An additional strength of this study lies in the post-market surveillance design under a real-world design, which provides real-world evidence on product safety and performance across a heterogeneous patient population. Unlike controlled clinical trials that often include selected patients, this pragmatic approach enhances external validity by reflecting actual clinical practice, including variable comorbidities, surgical techniques, and defect morphologies. The inclusion of smokers (26.3%), hypertensive and diabetic individuals, conditions often associated with delayed bone healing, adds robustness to the results, as no adverse AEs were reported at 6 months even in these subgroups.
The observed improvement in oral health-related quality of life (OHRQoL) after surgery, reflected by a decrease in OHIP-14 scores from 8.2 to 5.1, further supports the clinical benefit of this biomaterial. However, these findings should be interpreted cautiously, as bone substitutes primarily aim to restore structural integrity, their impact on patient well-being and functional recovery is increasingly recognized as an essential endpoint in regenerative procedures using synthetic biomaterials.

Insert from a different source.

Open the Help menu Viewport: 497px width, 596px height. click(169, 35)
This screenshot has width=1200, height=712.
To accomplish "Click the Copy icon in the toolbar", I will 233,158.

Despite its strengths, this study presents some limitations. The sample size, though adequate for post-market surveillance, limits the statistical power to detect rare complications or subgroup differences. The absence of a control group is a central limitation and precludes direct comparison with other grafting materials and prevents any conclusions regarding superiority or equivalence. Radiographic bone gain was not quantified volumetrically which restricts precision in assessing bone density evolution. Another limitation of this study is that dimensional changes in the alveolar ridge were not systematically recorded during follow-up, which limits the ability to quantify volumetric or linear alterations occurring after socket grafting. Moreover, the 6-month follow-up provides early insight into bone healing but does not capture long-term resorption or remodeling behavior, which may differ among patients and biomaterials. The loss to follow-up was also observed and adds some shortcoming to the results analysis. Future studies with extended follow-up periods, histological validation, and comparison to alternative grafting materials are warranted to comprehensively assess the long-term performance of this material. Regarding buccal bone phenotype, this parameter was not systematically recorded in the study protocol and should be accounted for in future studies. Another limitation relates to the remote administration of patient-reported outcome measures. OHIP-14 was collected through teleconsultation, which may introduce response variability compared with in-person administration. However, telephone-based OHIP collection has been previously validated and used in clinical research [
41].
Future investigations should incorporate longer follow-up periods exceeding 24 months to assess long-term dimensional stability and implant survival. Volumetric CBCT analyses and digital intra-oral scanning could provide more precise three-dimensional quantification of ridge preservation. Histological or histomorphometric assessments would further elucidate the proportion of vital bone versus residual biomaterial. Randomized controlled trials comparing β-TCP with xenografts or autogenous bone would clarify relative effectiveness and cost-benefit profiles. Such studies would help determine the extent to which the present findings can be generalized to broader clinical settings.